Context Recall

Context recall measures the extent to which the retrieved context aligns with the annotated answer, treated as the ground truth. It is computed based on the ground truth and the retrieved context, and the values range between 0 and 1, with higher values indicating better performance.

To estimate context recall from the ground truth answer, each sentence in the ground truth answer is analyzed to determine whether it can be attributed to the retrieved context or not. In an ideal scenario, all sentences in the ground truth answer should be attributable to the retrieved context.

The formula for calculating context recall is as follows:

\[\text{context recall} = {|\text{GT sentences that can be attributed to context}| \over |\text{Number of sentences in GT}|}\]

Hint

Question: Where is France and what is it’s capital?

Ground truth: France is in Western Europe and its capital is Paris.

High context recall: France, in Western Europe, encompasses medieval cities, alpine villages and Mediterranean beaches. Paris, its capital, is famed for its fashion houses, classical art museums including the Louvre and monuments like the Eiffel Tower.

Low context recall: France, in Western Europe, encompasses medieval cities, alpine villages and Mediterranean beaches. The country is also renowned for its wines and sophisticated cuisine.

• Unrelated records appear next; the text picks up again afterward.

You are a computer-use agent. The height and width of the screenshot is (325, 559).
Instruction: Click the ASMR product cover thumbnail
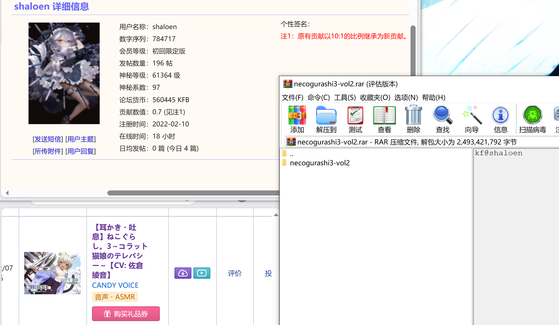click(x=52, y=273)
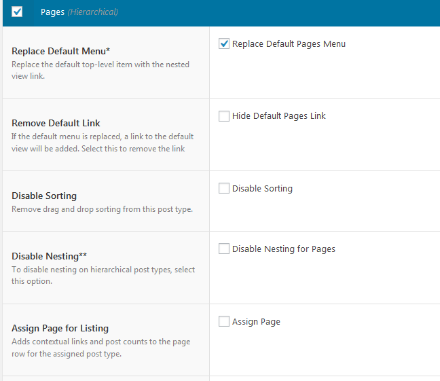The width and height of the screenshot is (440, 381).
Task: Untick the Replace Default Pages Menu checkbox
Action: point(224,43)
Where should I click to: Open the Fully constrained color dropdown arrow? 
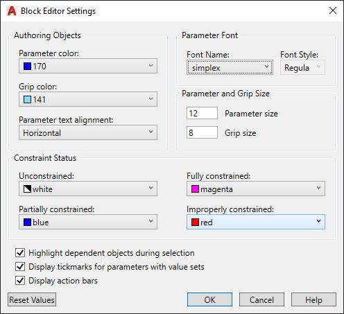318,188
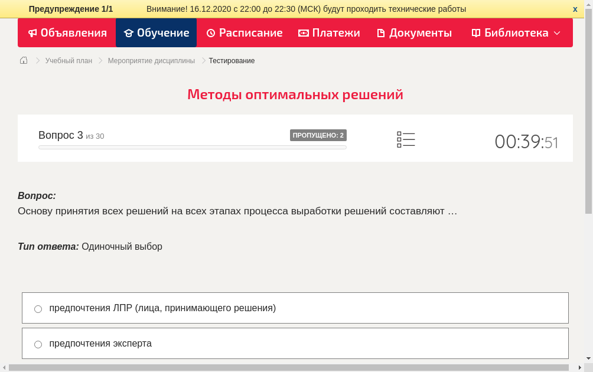
Task: Click the clock icon beside Расписание
Action: point(210,33)
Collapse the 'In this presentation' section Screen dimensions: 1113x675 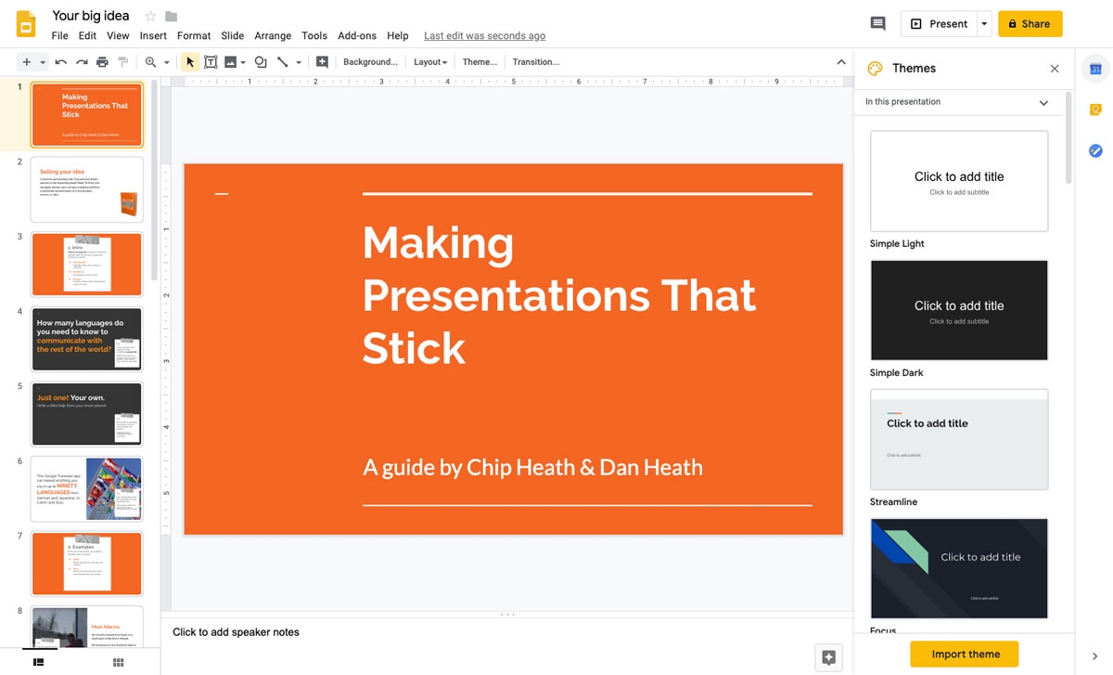[1043, 102]
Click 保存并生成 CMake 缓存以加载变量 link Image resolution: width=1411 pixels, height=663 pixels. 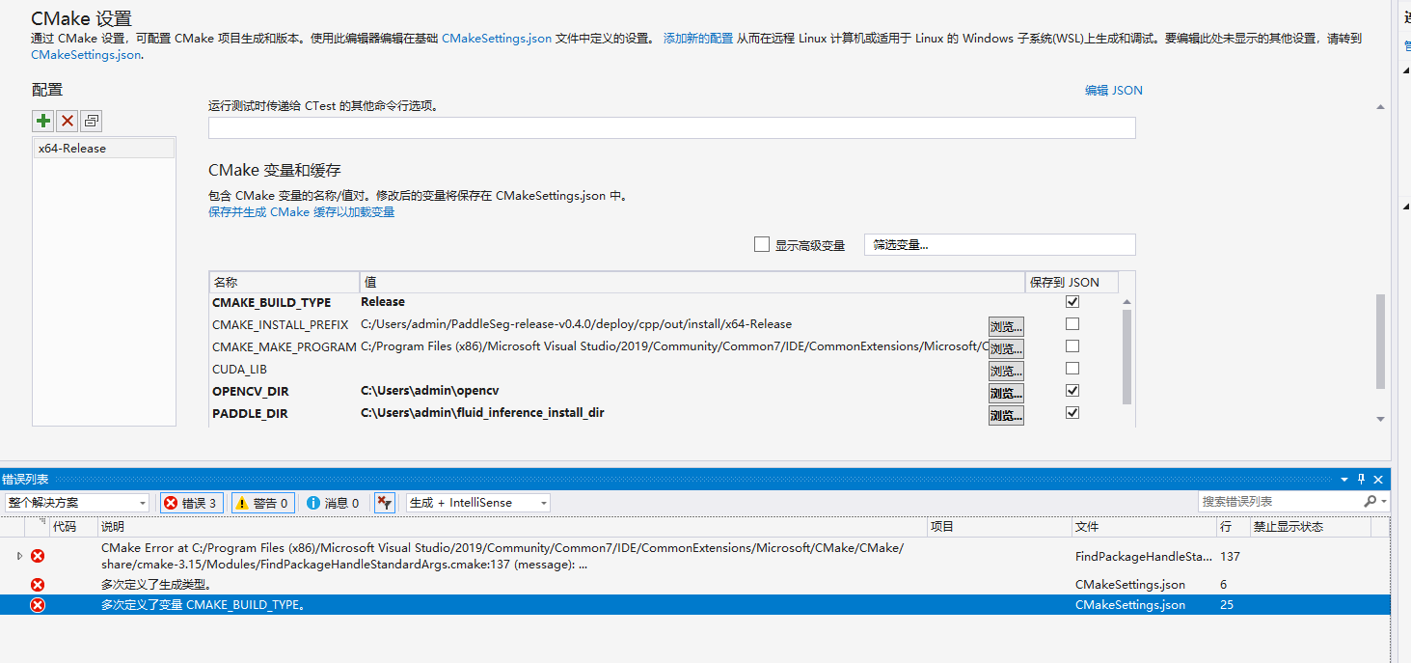300,211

Lascaux’s ancient cave drawings, Lyon’s Roman theater and the vast Palace of Versailles attest to its rich history.

How was this calculated?

Let’s examine how context recall was calculated using the low context recall example:

  • Step 1: Break the ground truth answer into individual statements.

    • Statements:

      • Statement 1: “France is in Western Europe.”

      • Statement 2: “Its capital is Paris.”

  • Step 2: For each of the ground truth statements, verify if it can be attributed to the retrieved context.

    • Statement 1: Yes

    • Statement 2: No

  • Step 3: Use the formula depicted above to calculate context recall.

    \[\text{context recall} = { \text{1} \over \text{2} } = 0.5\]

Example

Context recall with batch_size 10
from ragas.metrics import ContextRecall
context_recall = ContextRecall(
    batch_size=10

)
# Dataset({
#     features: ['contexts','ground_truth'],
#     num_rows: 25
# })
dataset: Dataset

results = context_recall.score(dataset)